═══ ФРАГМЕНТ ТЕКСТА ═══

…В 1943 году, когда его вызвали в Ленинград из эвакуации, Ленинградский обком предложил ему прочитать серию лекций по психологии. («Впечатление от лекций — самое сильное, что мне довелось испытать в жизни», — сказал Ананьев.)
— Борис Герасимович, а что там было, на ваших лекциях? Расскажите.
— Нет. Если хотите, спросите у профессора Веккера. Это мой ученик. И блокадник.
Когда я просматривала давние сборники Ананьева, мне часто попадалась эта фамилия: авторы — профессора, доценты и студент Веккер, снова профессора и снова студент Веккер, потом аспирант Веккер. Потом вдруг это имя исчезло, я решила, что аспирант Веккер погиб. А оказывается, это тот самый Веккер, теоретик, о котором столько разговоров на факультете. Высокий, худой, с классическим профилем, такие профили римляне на монетах чеканили, профессор Веккер плавностью движений, обходительностью манер напоминает персонажа из сказок Евгения Шварца, по сказочной своей должности приговоренного все время удивляться и извиняться.
Мы сидим на старом, продавленном кожаном диване, на кафедре общей психологии. Вечер. Веккер кончил читать лекцию у вечерников. Я засиделась в ананьевской лаборатории. Сидим, тихо разговариваем. Наш дуэт перебивает нянечка из раздевалки. Она входит и кричит, что в этом доме никто никогда не берет пальто вовремя, и все это ей надоело.
— Вам надоело? — искренне огорчается Веккер. — Но что же делать, вы же на работе?
Да, она на работе, но она не понимает, почему в институте все завели себе моду сидеть до полночи. И хоть бы дело какое делали, а то языками бестолково чешут.
Надо ли объяснять, как смущается Лев Маркович, как он вскакивает и бежит за нашими пальто, а пристыженная нянечка бежит вслед и кричит, что сама их принесет, а Веккер в ответ: «Ну что вы, вы по-своему правы». Я не успеваю ни вскочить, ни вставить ни слова, как Веккер исчезает. Наконец шубы лежат на стульях, все успокаивается. После мелкого этого происшествия разговор наш становится сразу дружелюбным и, может быть, потому, что действительно поздний час и оба мы утомлены, сразу непринужденным.
— Итак, блокадный Ленинград. Описывать его, я думаю, было бы избыточной информацией. Представьте себе зал лектория, переполненный. Люди в шинелях, в телогрейках, толпа в проходах. А лекторий между тем как раз на той стороне Литейного, которая попадала под обстрел. И все эти люди под угрозой артобстрела сидят и слушают. Не забывайте, что раньше психология вовсе не была в моде, как теперь.

═══ ПРЕДСТАВЛЕННЫЕ ДАННЫЕ ═══

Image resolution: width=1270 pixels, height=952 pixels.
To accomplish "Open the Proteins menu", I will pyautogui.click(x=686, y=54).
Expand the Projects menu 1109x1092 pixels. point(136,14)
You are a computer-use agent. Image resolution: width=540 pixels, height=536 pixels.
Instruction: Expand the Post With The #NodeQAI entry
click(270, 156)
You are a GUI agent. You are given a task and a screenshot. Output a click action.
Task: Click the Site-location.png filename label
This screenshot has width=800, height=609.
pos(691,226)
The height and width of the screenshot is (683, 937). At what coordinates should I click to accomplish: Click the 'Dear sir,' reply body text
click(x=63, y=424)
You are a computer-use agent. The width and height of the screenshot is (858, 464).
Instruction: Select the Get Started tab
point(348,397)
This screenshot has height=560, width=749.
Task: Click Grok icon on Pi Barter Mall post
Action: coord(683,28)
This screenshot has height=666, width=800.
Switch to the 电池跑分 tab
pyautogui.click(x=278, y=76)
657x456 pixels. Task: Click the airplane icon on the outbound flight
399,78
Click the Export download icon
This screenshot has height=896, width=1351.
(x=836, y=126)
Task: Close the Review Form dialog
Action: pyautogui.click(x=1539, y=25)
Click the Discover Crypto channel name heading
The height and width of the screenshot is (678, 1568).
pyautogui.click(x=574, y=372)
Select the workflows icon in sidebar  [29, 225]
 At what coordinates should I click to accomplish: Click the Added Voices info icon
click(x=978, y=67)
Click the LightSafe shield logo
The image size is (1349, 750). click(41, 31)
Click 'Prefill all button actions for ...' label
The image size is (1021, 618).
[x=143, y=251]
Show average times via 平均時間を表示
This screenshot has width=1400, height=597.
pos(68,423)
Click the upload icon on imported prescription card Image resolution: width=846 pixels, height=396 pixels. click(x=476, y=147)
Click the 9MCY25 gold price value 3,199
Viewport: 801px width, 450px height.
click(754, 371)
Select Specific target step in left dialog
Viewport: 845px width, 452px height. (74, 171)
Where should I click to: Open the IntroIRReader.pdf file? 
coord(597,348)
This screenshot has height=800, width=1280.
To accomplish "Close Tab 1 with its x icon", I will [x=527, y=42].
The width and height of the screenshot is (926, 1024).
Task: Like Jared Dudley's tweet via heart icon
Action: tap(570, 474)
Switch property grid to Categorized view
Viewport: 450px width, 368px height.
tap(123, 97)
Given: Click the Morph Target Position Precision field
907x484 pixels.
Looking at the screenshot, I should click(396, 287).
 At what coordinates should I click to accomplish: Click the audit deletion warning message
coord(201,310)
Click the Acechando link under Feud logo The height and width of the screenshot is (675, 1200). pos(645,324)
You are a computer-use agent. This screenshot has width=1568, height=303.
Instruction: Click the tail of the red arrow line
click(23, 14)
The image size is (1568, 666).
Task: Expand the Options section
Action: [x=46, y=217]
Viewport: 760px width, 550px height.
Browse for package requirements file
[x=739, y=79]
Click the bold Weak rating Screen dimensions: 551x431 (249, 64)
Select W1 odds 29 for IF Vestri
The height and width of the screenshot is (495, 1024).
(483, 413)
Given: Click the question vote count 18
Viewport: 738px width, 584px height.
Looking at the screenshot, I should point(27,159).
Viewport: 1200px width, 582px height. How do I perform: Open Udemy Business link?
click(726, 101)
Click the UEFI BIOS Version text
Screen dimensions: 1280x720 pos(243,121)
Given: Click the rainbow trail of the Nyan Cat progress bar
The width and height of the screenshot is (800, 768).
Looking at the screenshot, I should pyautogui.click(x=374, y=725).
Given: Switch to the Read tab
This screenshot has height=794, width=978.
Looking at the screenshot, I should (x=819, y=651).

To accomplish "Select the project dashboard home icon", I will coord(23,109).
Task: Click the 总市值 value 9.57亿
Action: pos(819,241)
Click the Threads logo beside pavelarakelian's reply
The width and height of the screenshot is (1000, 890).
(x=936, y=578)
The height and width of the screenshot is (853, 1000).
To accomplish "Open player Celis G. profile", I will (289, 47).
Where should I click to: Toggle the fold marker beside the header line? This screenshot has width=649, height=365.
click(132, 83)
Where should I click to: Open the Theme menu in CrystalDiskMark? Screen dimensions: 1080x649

═══

* ВАШИ ЗАДАНИЯ *
A) В каком году, согласно отрывку о Веккере, Ананьева вызвали в Ленинград из эвакуации?
B) Перепишите без изменений часть отрывка о Веккере: начните со слов «Надо ли объяснять, как» и остановитесь после слов «утомлены, сразу непринужденным.».
C) Допишите следующую часть отрывка о Веккере, начав сразу после его последнего предложения.

* ОТВЕТЫ ПО ЗАДАНИЯМ *
A) В 1943 году.

B)
Надо ли объяснять, как смущается Лев Маркович, как он вскакивает и бежит за нашими пальто, а пристыженная нянечка бежит вслед и кричит, что сама их принесет, а Веккер в ответ: «Ну что вы, вы по-своему правы». Я не успеваю ни вскочить, ни вставить ни слова, как Веккер исчезает. Наконец шубы лежат на стульях, все успокаивается. После мелкого этого происшествия разговор наш становится сразу дружелюбным и, может быть, потому, что действительно поздний час и оба мы утомлены, сразу непринужденным.

C)
— А почему на лекциях было так много народу?
— Прежде всего надо иметь в виду следующее: все, что написано о блокадном Ленинграде, — не преувеличение. Все правда. Должен заметить, что правда эта выходит за пределы словесных описаний. Естественно, в Ленинграде был предельно обострен интерес к глубинным сторонам человеческого духа, к самопознанию. Должен также заметить, что блокада еще не была снята.
В первый раз за всю войну с нами говорили о мощных личностных механизмах. Ананьев опирался только на собственный опыт лечения тяжелораненых, только на военные материалы, то есть на то, что видел и испытал каждый из сидевших в зале. И потом вы заметили, есть особый шарм в его выступлениях: он невоспроизводим в объективации печатного текста. Это не обаяние личности. Это особый характер ума. Это музыка ума. Это была живая плоть науки, в высшей степени привлекательная. Ничего подобного с тех пор я не слышал и не переживал. Весь этот цикл остался во мне эмоционально-насыщенным воспоминанием.
…Теперь я могла уже с полным правом спросить Ананьева:
— Так что вам дала война?
Он ответил совсем просто:
— Она определила мою жизнь. Это была уже не по книгам пройденная психология. Для меня стало ясно, что человек может на максимуме. Я увидел скрытые резервы, о которых мы обычно не подозреваем. Я понял: нет более великой проблемы, чем проблема человеческих возможностей. Я понял: человек может все.
— Ну, а те лекции… — Я чувствовала себя прескверно: это почти запрещенный прием — задавать такие вопросы.